> The problem: The answer must be every line from the entries below that includes "Select".

[Items listed in a dataset]
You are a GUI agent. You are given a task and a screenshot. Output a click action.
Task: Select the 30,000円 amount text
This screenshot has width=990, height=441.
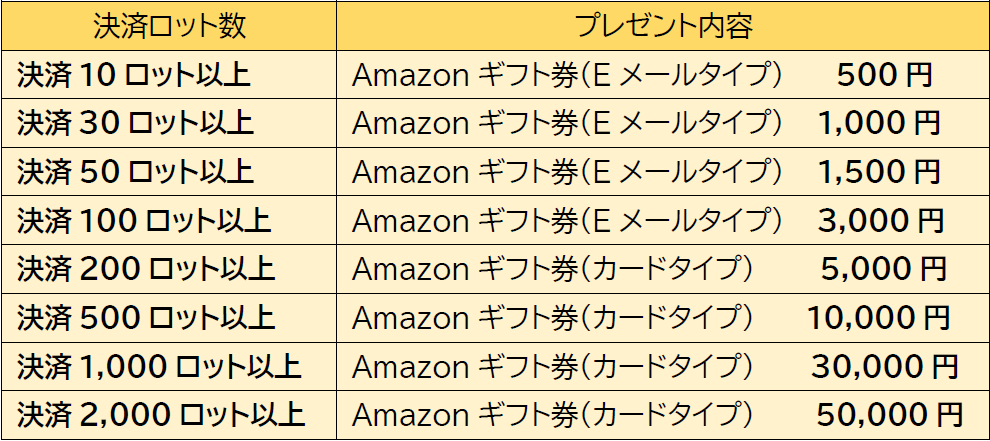click(x=884, y=366)
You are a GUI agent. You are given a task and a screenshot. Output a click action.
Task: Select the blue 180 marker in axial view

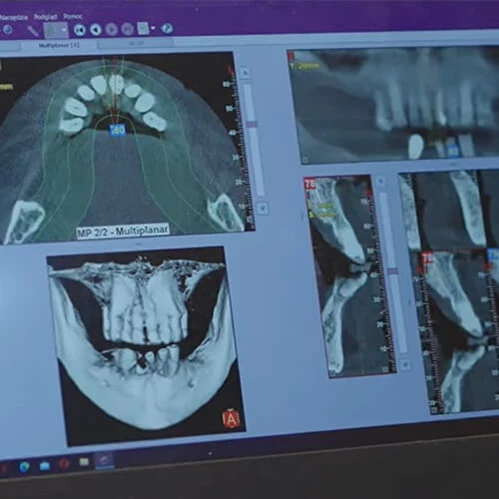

> Answer to the exercise:
Task: Select the 30,000円 amount text
Task: Select the blue 180 marker in axial view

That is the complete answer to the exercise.